Taurino C. Lim v. Office of Personnel Management

108 F.3d 1394

NOTICE: Federal Circuit Local Rule 47.6(b) states that opinions and orders which are designated as not citable as precedent shall not be employed or cited as precedent. This does not preclude assertion of issues of claim preclusion, issue preclusion, judicial estoppel, law of the case or the like based on a decision of the Court rendered in a nonprecedential opinion or order.
Taurino C. LIM, Petitioner,
v.
OFFICE OF PERSONNEL MANAGEMENT, Respondent.

No. 97-3068.

United States Court of Appeals, Federal Circuit.

March 10, 1997.

Before CLEVENGER, RADER AND SCHALL, Circuit Judges.

PER CURIAM.

1

Taurino C. Lim petitions for review of the decision of the Merit Systems Protection Board No. SE0831940206-M-1 (October 3, 1996), affirming the reconsideration decision of the Office of Personnel Management that he is not entitled to an annuity under the Civil Service Retirement system. We affirm.

2

* On a previous petition for review by Mr. Lim to this court, we held that he was not entitled to an annuity pursuant to the applicable law in effect when he ceased being a federal employee in 1935. Lim v. Office of Personnel Management, 70 F.3d 129 (Fed.Cir.1995) (table). At the time of our previous decision, this court had not decided whether subsequent laws concerning entitlement to annuities have retroactive effect so as to allow persons such as Mr.
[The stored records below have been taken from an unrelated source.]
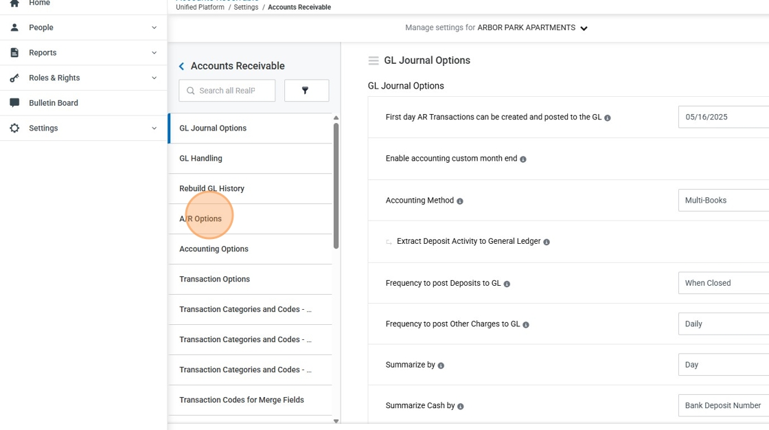Expand the People menu chevron
The image size is (769, 430).
pos(154,27)
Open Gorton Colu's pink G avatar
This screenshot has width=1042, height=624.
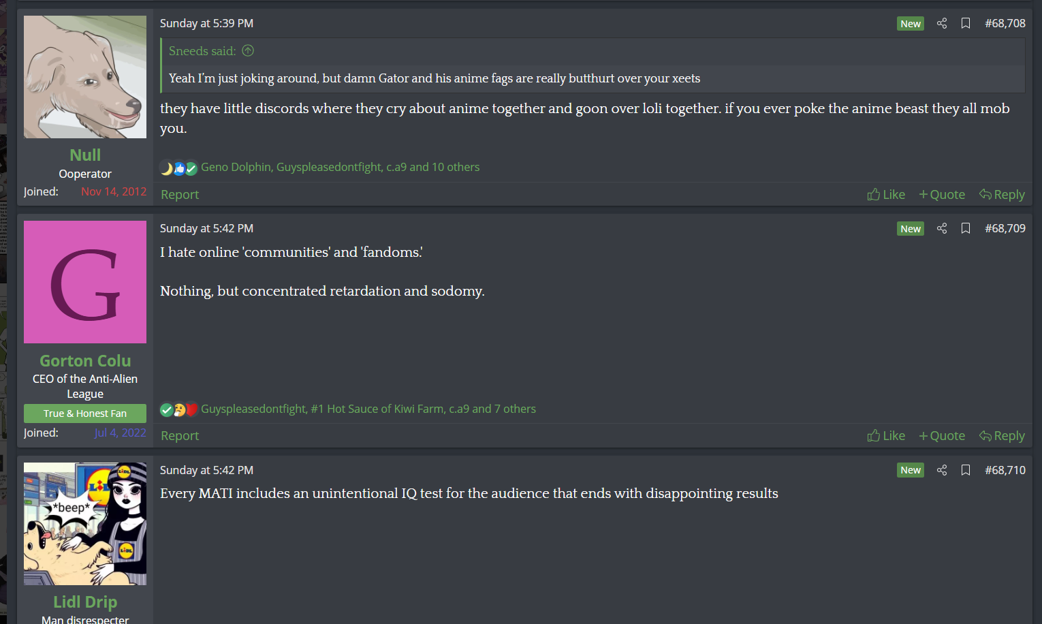pyautogui.click(x=85, y=282)
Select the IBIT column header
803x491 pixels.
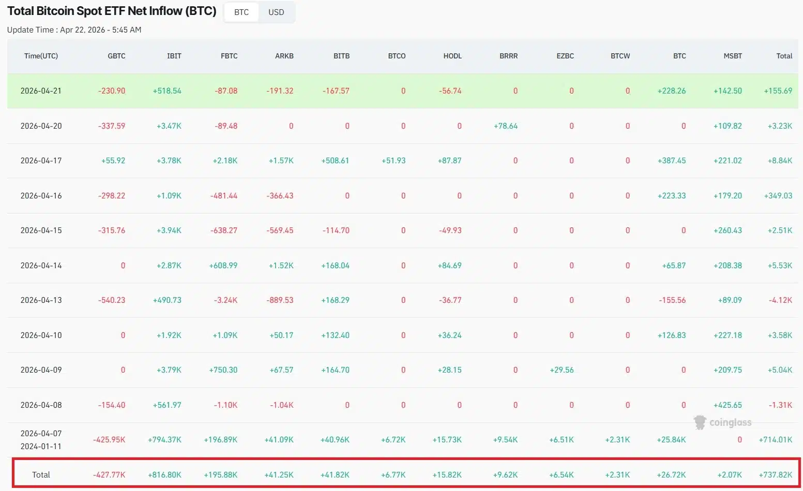[x=174, y=56]
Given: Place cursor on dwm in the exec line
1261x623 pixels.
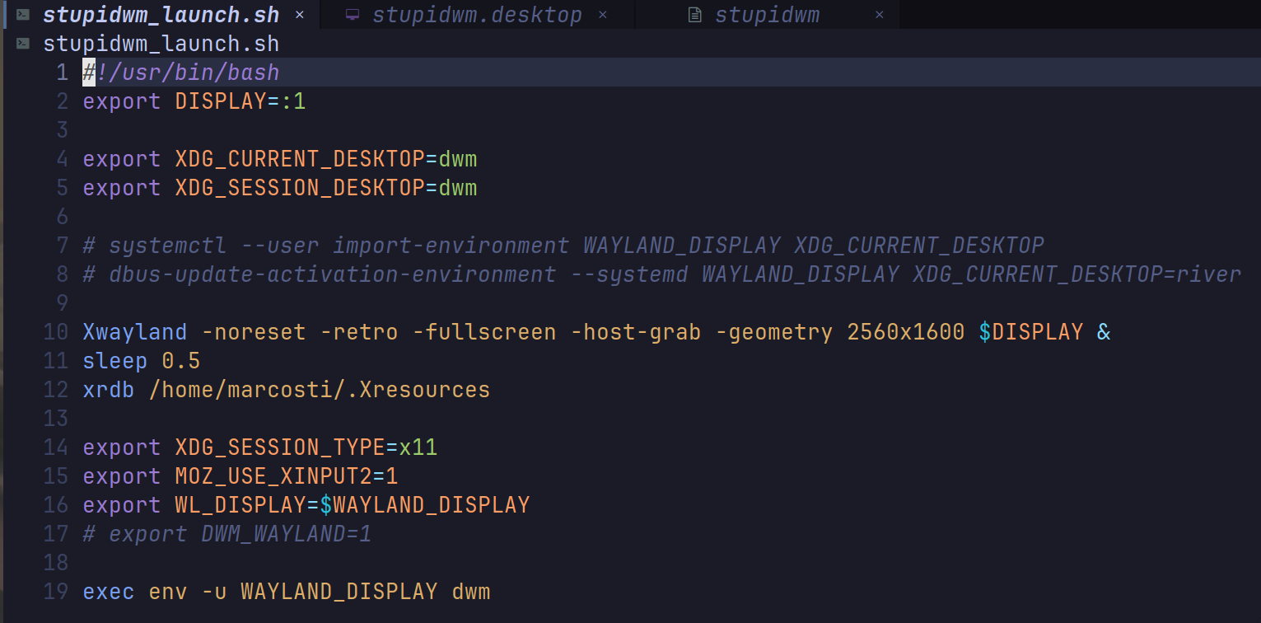Looking at the screenshot, I should [x=471, y=592].
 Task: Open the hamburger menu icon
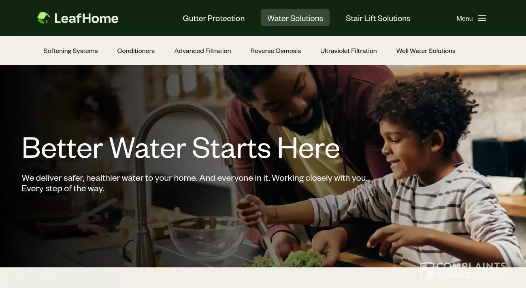tap(482, 18)
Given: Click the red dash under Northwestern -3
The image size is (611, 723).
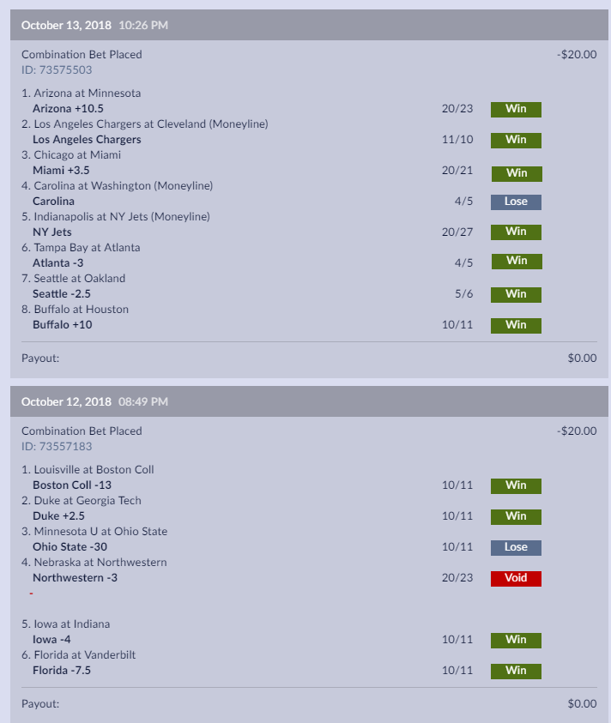Looking at the screenshot, I should click(x=32, y=593).
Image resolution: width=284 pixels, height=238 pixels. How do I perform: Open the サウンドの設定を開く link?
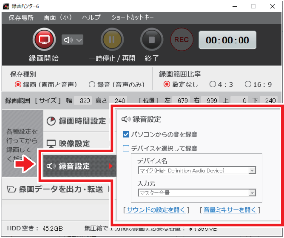click(156, 210)
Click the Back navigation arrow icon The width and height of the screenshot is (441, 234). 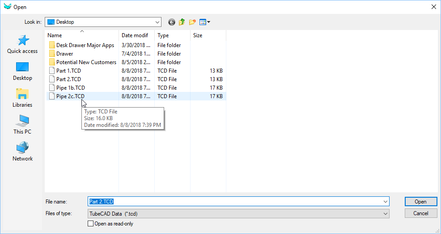point(171,22)
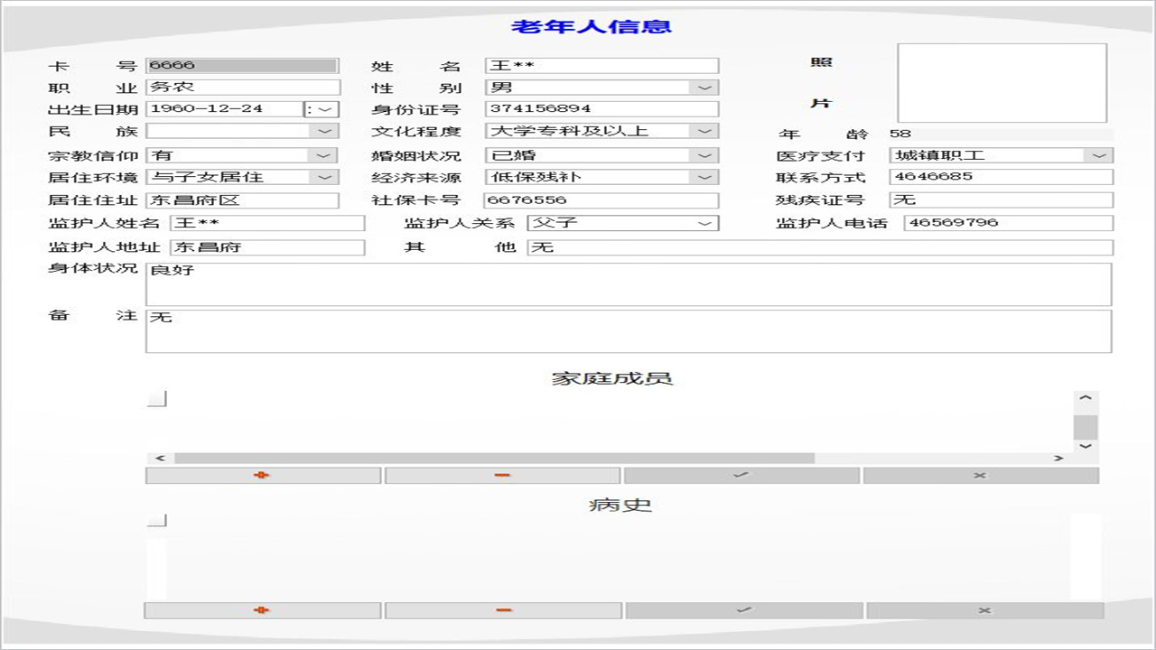Open the 居住环境 living environment dropdown
The width and height of the screenshot is (1156, 650).
(x=325, y=177)
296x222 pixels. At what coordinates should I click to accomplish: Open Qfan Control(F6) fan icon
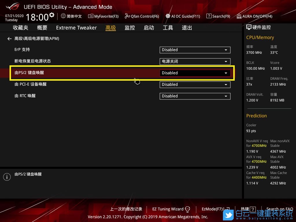pos(127,16)
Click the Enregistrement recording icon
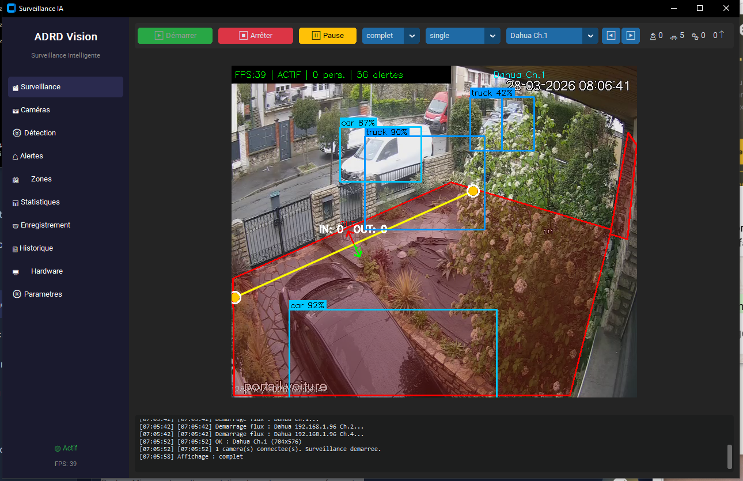Image resolution: width=743 pixels, height=481 pixels. [16, 225]
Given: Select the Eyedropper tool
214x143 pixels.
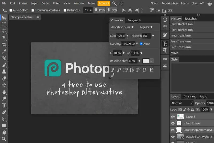Looking at the screenshot, I should [x=4, y=51].
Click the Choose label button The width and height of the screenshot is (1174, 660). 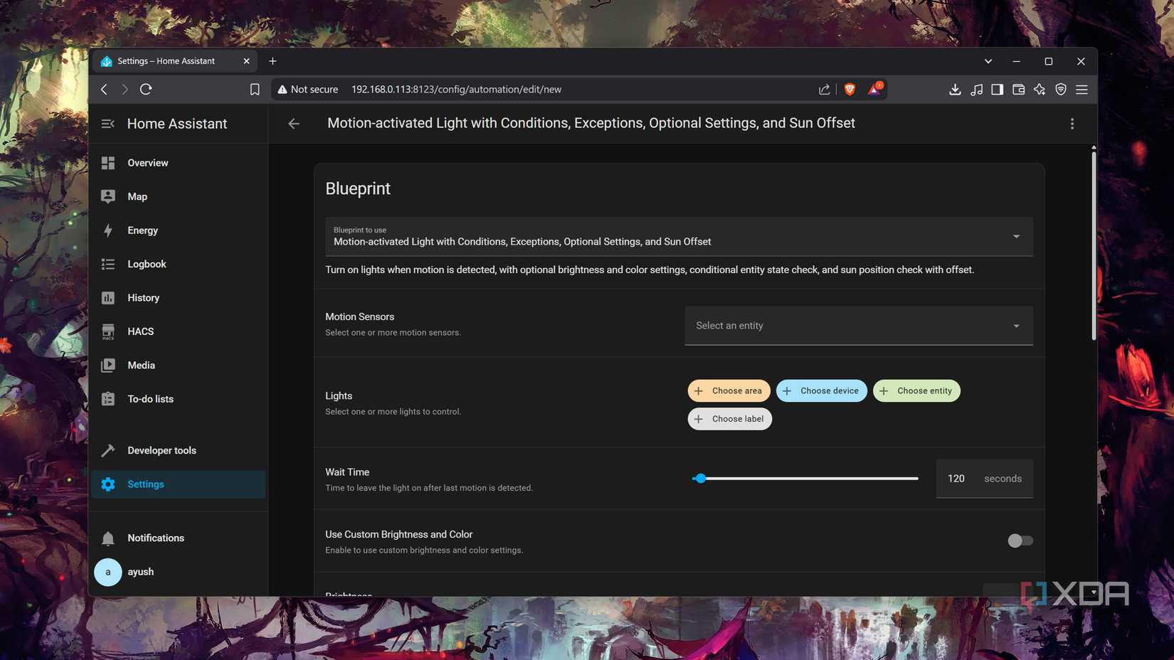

Lim who ceased being federal employees before the later enactments, to qualify for annuities under the laws enacted after their time of service. Because that question was open, we remanded Mr. Lim's case to the Board for a determination of whether on his record he would qualify for an annuity under current law. Id.

II

3

After our remand, this court decided that current laws concerning annuities do not have retroactive effect. Avila v. Office of Personnel Management, 79 F.3d 128, 131-32 (Fed.Cir.1996). Consequently, on remand in this case, the Board held that Mr. Lim could not establish entitlement to an annuity under the current law, and, since he failed to establish entitlement under the law in effect at the time he ceased being a federal employee, the Board affirmed OPM's decision denying Mr. Lim's application for an annuity.

III

4

We must affirm the decision of the Board unless it is arbitrary, capricious, an abuse of discretion, otherwise not in accordance with law, obtained by procedural error or unsupported by substantial evidence. 5 U.S.C. § 7703(c) (1994). The decision of the Board in this case is none of those things. Mr. Lim recognizes the insurmountable hurdle created for him by our decision in Avila, which he seeks to avoid by describing that decision as unpublished and therefore not binding on us. Avila, to the contrary, is binding and applicable precedent which precludes Mr. Lim from showing whether his previous record would qualify him for an annuity under current law. We have no choice but to affirm the decision of the Board.